The answer must consist only of the lines from the line with "360x640 pixels." to the line with "Task: Open Properties via the toolbar icon", both included, exactly as they stand below.

===== DATASET EXCERPTS =====

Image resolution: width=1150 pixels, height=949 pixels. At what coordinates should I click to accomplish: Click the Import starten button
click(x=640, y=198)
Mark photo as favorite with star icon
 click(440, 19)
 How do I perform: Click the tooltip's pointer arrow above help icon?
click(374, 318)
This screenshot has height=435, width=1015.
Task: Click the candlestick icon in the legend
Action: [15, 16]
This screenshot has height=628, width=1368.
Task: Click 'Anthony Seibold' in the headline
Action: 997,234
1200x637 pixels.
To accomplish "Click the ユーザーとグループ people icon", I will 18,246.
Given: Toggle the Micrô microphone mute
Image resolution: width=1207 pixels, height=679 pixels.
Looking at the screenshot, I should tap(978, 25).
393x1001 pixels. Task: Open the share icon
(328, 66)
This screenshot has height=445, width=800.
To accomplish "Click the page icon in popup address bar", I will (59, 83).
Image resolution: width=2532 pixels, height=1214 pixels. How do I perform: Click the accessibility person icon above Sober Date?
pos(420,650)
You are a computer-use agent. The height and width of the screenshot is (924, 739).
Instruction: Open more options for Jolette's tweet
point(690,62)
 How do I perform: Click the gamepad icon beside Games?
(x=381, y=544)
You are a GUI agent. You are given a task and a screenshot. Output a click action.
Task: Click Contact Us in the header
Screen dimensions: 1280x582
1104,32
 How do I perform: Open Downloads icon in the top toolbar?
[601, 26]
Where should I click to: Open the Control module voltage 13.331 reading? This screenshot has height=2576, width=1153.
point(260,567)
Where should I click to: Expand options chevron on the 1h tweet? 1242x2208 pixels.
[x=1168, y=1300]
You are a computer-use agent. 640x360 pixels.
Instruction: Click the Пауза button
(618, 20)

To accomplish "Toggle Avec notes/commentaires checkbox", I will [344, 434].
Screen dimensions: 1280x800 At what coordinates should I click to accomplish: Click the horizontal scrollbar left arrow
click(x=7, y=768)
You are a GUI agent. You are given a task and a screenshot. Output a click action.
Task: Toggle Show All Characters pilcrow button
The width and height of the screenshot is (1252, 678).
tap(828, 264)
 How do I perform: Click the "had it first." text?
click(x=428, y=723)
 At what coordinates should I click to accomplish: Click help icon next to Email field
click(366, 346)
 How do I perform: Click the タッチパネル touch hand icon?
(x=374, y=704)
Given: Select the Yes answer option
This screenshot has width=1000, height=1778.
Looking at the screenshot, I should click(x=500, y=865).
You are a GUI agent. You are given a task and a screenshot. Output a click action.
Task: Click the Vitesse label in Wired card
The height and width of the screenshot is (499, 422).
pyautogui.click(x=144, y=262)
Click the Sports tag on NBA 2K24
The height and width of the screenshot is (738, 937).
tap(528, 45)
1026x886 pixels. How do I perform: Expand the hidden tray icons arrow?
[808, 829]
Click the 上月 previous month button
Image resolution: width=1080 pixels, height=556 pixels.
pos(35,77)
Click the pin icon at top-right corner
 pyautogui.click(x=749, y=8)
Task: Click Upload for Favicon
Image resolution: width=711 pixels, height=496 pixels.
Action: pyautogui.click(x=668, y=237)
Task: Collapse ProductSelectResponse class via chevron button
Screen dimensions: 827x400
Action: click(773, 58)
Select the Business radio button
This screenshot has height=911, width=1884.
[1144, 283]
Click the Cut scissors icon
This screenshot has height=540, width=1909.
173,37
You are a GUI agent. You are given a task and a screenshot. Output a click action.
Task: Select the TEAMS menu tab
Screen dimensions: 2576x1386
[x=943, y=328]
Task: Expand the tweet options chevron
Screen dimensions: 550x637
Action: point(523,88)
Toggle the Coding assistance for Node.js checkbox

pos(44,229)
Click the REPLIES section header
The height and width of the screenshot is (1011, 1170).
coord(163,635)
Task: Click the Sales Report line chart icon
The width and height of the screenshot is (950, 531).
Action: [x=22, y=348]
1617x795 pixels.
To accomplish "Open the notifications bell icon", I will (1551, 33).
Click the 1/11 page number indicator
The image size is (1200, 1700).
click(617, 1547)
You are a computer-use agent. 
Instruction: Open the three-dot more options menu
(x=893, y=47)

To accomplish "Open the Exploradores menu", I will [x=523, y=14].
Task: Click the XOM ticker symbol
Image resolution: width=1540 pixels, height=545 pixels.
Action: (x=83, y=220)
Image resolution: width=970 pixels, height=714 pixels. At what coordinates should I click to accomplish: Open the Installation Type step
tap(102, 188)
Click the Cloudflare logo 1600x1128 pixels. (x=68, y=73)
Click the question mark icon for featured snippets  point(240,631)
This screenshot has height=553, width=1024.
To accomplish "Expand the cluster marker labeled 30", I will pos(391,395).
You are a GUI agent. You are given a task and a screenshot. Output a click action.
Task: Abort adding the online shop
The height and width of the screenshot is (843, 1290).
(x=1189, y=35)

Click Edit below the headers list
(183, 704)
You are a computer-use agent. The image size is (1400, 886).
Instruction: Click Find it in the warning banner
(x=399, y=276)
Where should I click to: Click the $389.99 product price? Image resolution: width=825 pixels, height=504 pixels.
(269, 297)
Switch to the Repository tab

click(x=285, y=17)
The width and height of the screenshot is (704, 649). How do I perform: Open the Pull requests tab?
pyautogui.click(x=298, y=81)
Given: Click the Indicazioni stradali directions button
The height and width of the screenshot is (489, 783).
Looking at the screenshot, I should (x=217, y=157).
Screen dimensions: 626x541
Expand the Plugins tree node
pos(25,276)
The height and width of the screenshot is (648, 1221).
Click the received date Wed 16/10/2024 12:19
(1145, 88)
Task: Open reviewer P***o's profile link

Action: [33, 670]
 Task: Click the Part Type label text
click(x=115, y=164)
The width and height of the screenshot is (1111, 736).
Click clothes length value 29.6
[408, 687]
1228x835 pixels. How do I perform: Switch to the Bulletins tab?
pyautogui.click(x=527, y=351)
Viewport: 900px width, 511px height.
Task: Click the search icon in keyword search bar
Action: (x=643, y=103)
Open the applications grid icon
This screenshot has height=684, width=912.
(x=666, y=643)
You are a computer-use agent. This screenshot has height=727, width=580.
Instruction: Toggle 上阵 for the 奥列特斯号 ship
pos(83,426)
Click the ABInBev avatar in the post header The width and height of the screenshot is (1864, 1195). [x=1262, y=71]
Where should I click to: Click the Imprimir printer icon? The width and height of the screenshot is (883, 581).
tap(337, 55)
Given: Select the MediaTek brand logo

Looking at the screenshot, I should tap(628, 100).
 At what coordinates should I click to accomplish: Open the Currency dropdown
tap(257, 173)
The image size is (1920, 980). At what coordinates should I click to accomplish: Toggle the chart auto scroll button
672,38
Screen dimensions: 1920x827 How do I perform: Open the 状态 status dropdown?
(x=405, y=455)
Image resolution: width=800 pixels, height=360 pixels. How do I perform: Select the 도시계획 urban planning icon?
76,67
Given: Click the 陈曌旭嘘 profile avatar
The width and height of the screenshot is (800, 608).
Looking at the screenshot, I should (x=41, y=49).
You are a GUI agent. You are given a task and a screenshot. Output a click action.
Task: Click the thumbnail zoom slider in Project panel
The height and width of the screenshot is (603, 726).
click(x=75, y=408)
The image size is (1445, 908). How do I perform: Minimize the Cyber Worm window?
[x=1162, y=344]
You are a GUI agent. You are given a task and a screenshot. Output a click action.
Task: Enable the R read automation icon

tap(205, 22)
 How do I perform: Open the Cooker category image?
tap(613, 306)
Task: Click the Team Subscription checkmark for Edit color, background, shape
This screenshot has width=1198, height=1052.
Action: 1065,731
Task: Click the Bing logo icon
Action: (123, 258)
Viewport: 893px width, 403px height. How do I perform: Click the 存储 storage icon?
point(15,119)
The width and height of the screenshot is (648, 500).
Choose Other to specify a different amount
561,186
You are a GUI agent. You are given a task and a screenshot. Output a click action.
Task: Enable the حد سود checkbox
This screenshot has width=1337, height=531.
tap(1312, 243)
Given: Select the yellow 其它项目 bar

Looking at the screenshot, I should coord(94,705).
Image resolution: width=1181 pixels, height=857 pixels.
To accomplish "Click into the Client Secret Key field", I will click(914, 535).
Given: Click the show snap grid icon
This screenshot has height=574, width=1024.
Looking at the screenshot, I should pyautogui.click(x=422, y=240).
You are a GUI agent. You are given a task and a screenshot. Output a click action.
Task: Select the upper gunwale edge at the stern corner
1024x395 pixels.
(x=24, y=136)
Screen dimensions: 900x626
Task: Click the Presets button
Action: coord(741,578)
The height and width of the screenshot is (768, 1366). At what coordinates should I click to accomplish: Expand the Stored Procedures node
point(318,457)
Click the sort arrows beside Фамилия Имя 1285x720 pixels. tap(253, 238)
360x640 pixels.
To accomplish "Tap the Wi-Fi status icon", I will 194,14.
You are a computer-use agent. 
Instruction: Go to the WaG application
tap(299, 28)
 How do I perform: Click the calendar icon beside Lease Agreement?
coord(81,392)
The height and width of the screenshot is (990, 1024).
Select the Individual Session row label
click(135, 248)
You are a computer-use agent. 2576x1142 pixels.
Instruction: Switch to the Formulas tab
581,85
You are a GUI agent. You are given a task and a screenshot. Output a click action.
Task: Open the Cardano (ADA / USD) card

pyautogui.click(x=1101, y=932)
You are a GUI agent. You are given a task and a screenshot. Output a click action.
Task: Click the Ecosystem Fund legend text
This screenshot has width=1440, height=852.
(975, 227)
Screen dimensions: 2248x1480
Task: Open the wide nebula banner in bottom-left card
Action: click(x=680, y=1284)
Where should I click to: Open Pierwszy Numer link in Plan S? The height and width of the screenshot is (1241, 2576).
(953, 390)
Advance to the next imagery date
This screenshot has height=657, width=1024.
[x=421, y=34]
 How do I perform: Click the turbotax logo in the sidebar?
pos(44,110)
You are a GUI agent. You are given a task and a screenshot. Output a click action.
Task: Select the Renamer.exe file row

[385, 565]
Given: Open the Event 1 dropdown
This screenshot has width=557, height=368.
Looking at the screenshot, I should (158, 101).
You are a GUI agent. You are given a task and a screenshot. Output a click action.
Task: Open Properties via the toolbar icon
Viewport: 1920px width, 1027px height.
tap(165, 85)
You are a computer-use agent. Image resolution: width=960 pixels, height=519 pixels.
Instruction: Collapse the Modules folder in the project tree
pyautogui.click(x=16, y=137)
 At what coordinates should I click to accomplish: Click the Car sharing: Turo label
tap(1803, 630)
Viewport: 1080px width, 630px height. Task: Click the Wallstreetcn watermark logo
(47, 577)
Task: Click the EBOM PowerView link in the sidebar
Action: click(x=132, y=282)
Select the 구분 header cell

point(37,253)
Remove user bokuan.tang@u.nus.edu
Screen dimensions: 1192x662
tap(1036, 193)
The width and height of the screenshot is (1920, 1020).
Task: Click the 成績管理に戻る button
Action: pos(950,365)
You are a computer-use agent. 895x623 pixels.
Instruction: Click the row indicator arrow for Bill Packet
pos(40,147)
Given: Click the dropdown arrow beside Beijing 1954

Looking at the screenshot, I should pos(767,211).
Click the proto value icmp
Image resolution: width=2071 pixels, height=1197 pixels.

=====

▶ RESULT BELOW:
360x640 pixels.
To accomplish "Tap the Wi-Fi status icon", I will 194,14.
You are a computer-use agent. 
Instruction: Go to the WaG application
tap(299, 28)
 How do I perform: Click the calendar icon beside Lease Agreement?
coord(81,392)
The height and width of the screenshot is (990, 1024).
Select the Individual Session row label
click(135, 248)
You are a computer-use agent. 2576x1142 pixels.
Instruction: Switch to the Formulas tab
581,85
You are a GUI agent. You are given a task and a screenshot. Output a click action.
Task: Open the Cardano (ADA / USD) card

pyautogui.click(x=1101, y=932)
You are a GUI agent. You are given a task and a screenshot. Output a click action.
Task: Click the Ecosystem Fund legend text
This screenshot has width=1440, height=852.
(975, 227)
Screen dimensions: 2248x1480
Task: Open the wide nebula banner in bottom-left card
Action: click(x=680, y=1284)
Where should I click to: Open Pierwszy Numer link in Plan S? The height and width of the screenshot is (1241, 2576).
(953, 390)
Advance to the next imagery date
This screenshot has height=657, width=1024.
[x=421, y=34]
 How do I perform: Click the turbotax logo in the sidebar?
pos(44,110)
You are a GUI agent. You are given a task and a screenshot. Output a click action.
Task: Select the Renamer.exe file row

[385, 565]
Given: Open the Event 1 dropdown
This screenshot has width=557, height=368.
Looking at the screenshot, I should (158, 101).
You are a GUI agent. You are given a task and a screenshot. Output a click action.
Task: Open Properties via the toolbar icon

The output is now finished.